--- WHAT THIS TASK INVOLVES ---
The lines to copy are those in the records below that hold the word "screenshot".

(DATASET CONTENT)

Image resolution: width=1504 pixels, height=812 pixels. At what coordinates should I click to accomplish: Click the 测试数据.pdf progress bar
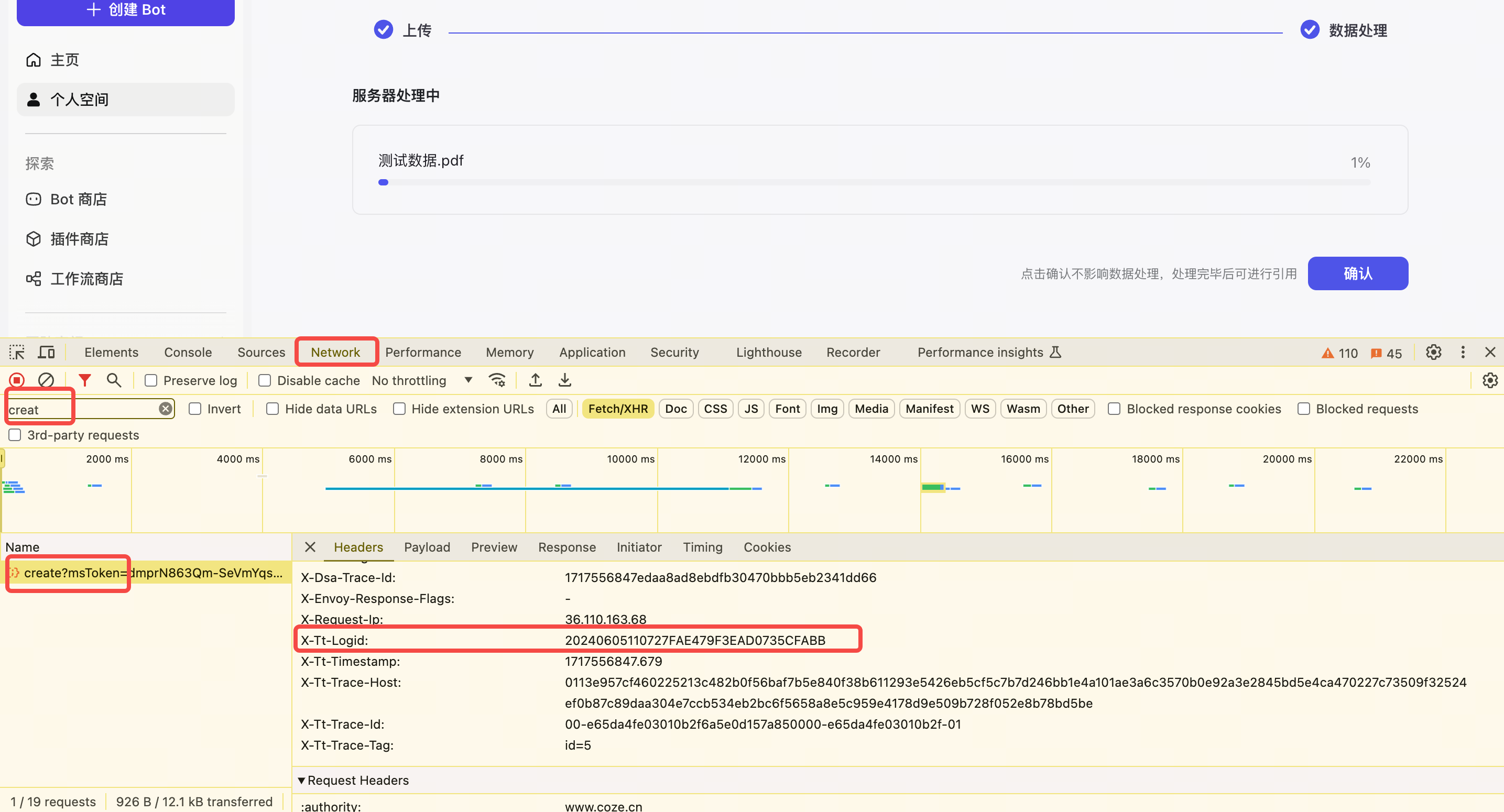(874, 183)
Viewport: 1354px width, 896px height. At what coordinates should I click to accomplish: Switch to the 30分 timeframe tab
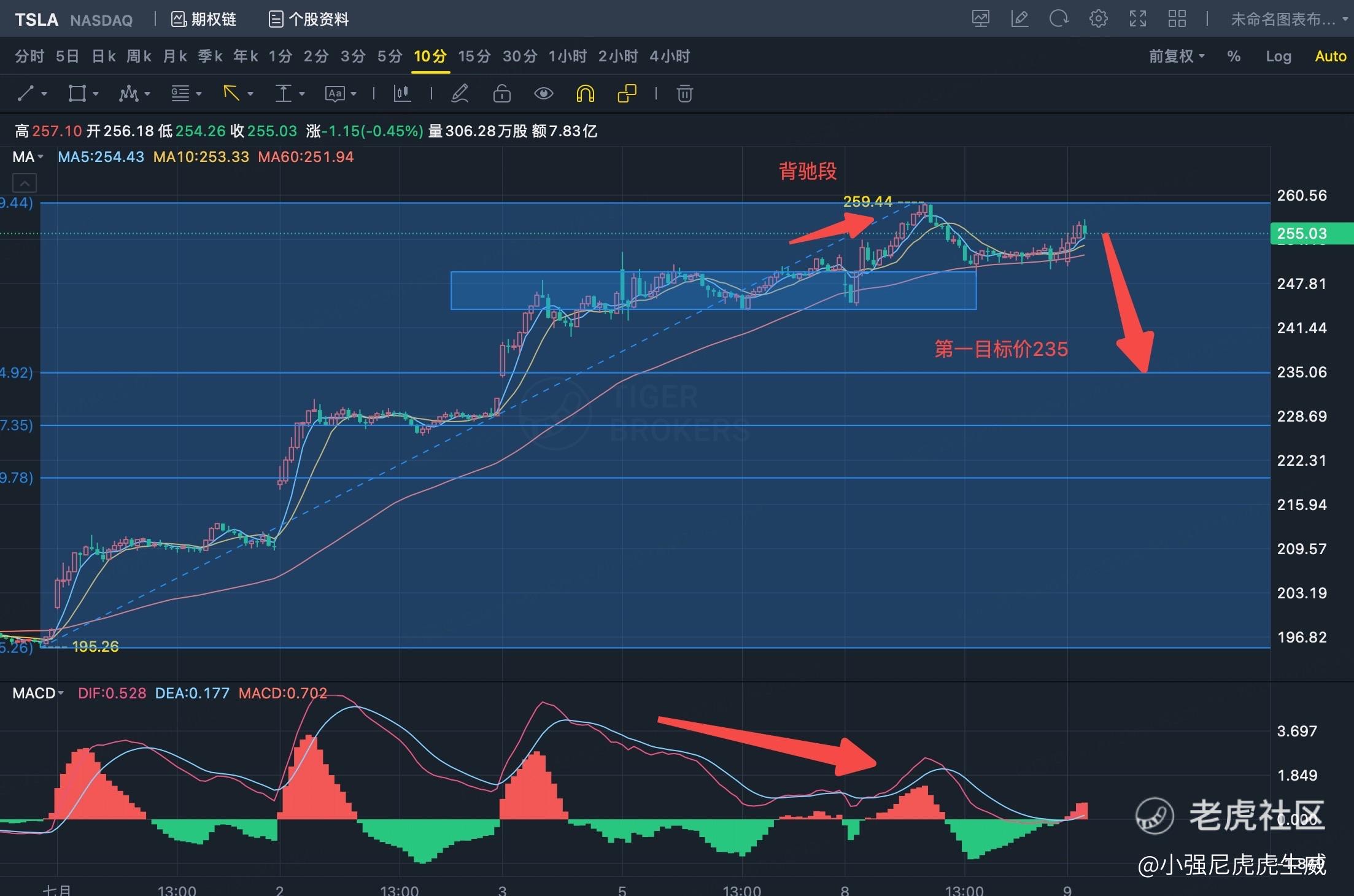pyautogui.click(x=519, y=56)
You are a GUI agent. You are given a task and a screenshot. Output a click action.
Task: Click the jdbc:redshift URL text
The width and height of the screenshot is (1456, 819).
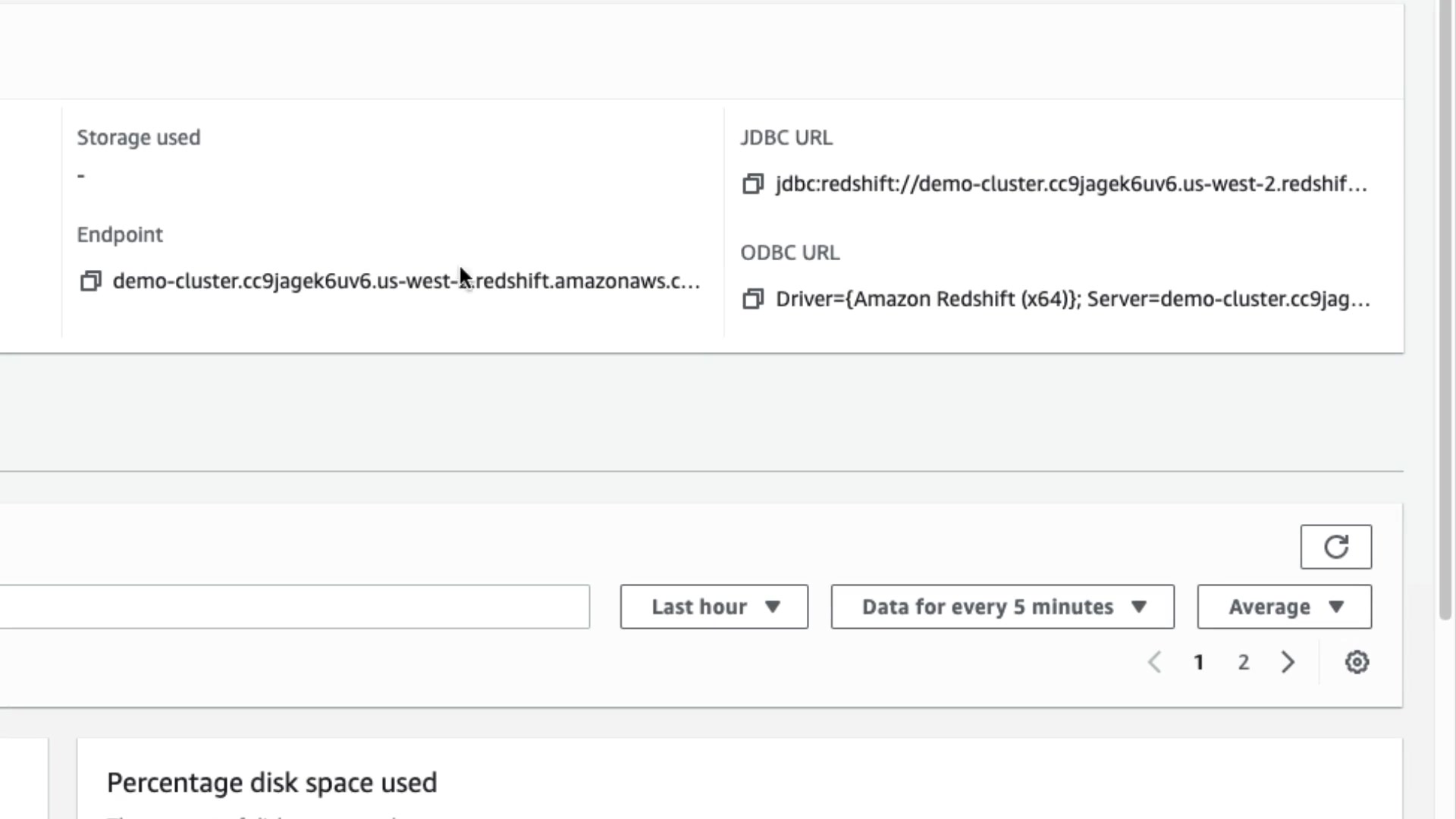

(End DATASET CONTENT)
(DATASET CONTENT)

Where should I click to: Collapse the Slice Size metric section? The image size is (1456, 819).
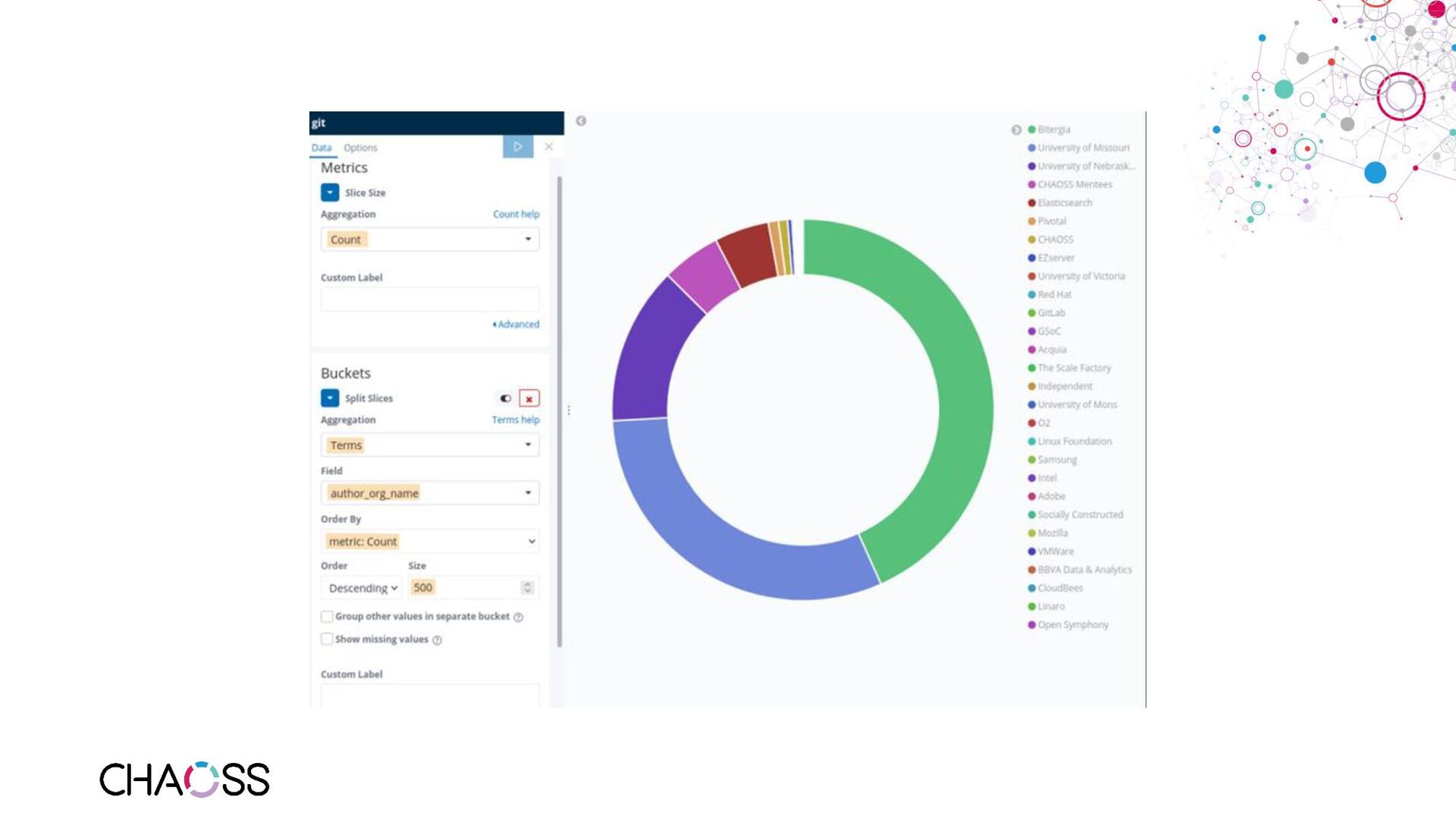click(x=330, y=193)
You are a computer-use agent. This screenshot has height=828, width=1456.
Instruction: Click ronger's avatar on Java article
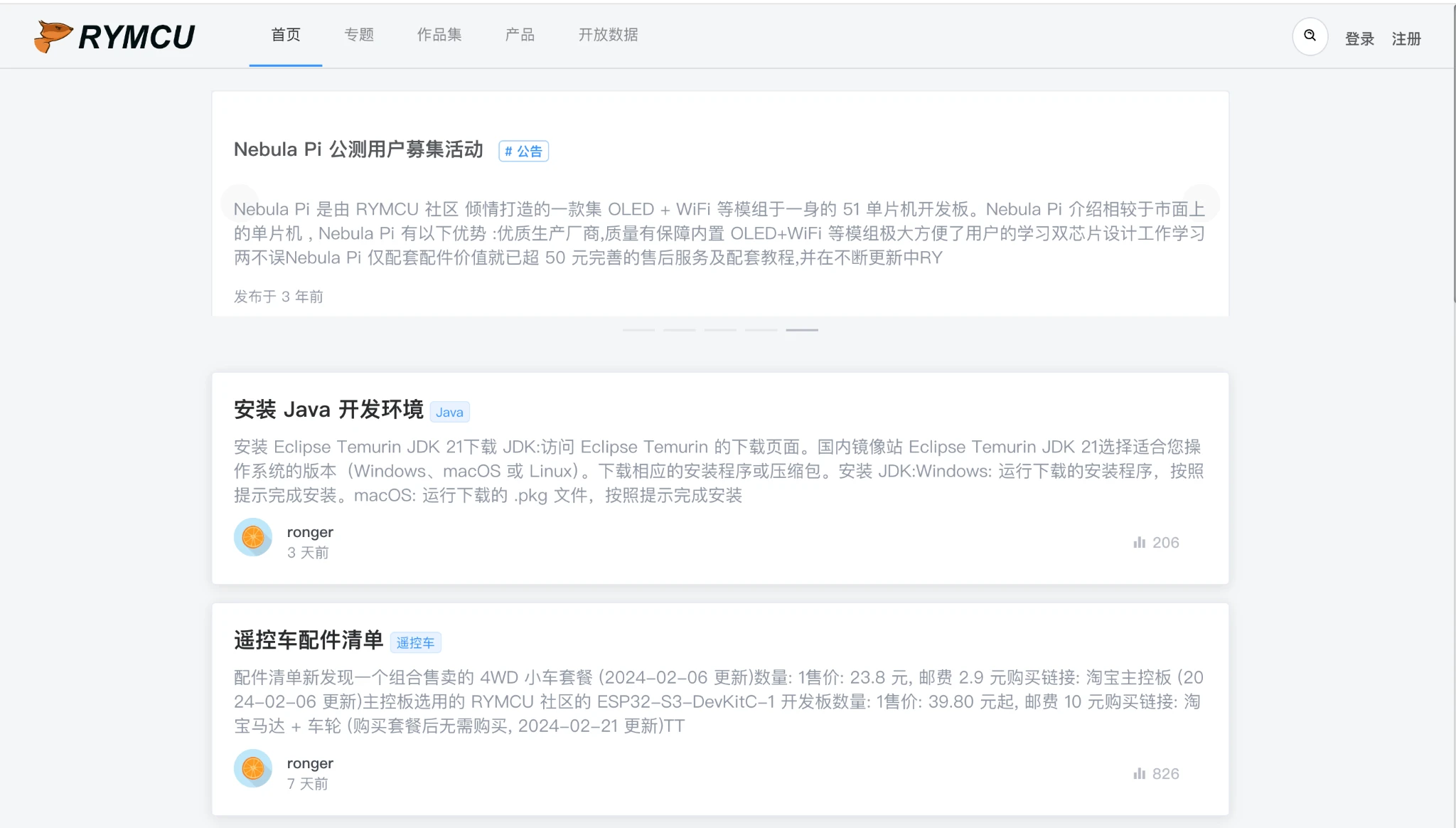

(End DATASET CONTENT)
(DATASET CONTENT)

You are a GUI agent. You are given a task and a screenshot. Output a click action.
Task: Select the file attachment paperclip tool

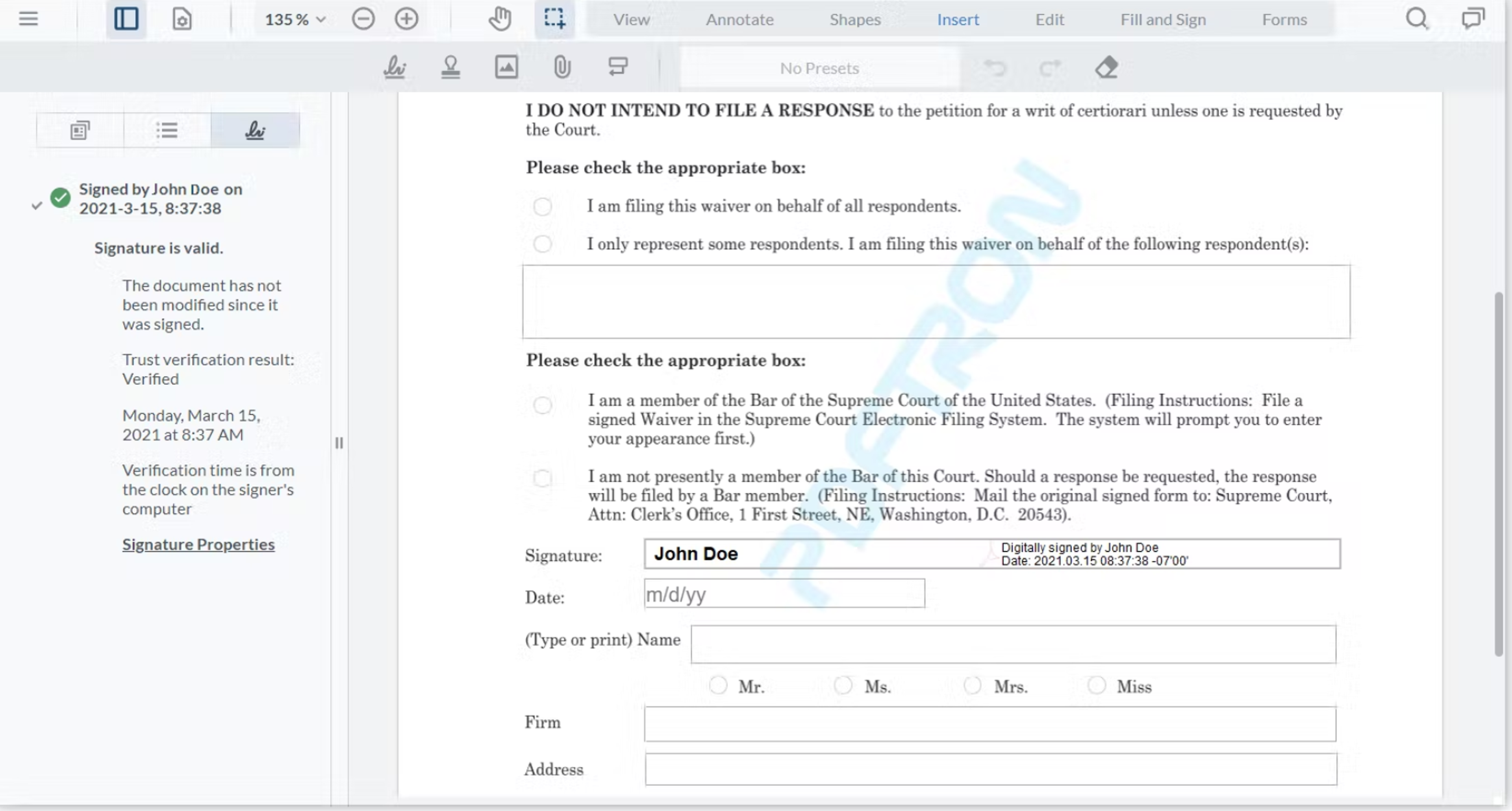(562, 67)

(End DATASET CONTENT)

--- WRITTEN RESPONSE ---
You are a GUI agent. You are given a task and a screenshot. Output a click action.
The width and height of the screenshot is (1456, 819).
You are a computer-use agent. This screenshot has height=828, width=1456.
You are a GUI agent. You are given a task and a screenshot. Output a click action.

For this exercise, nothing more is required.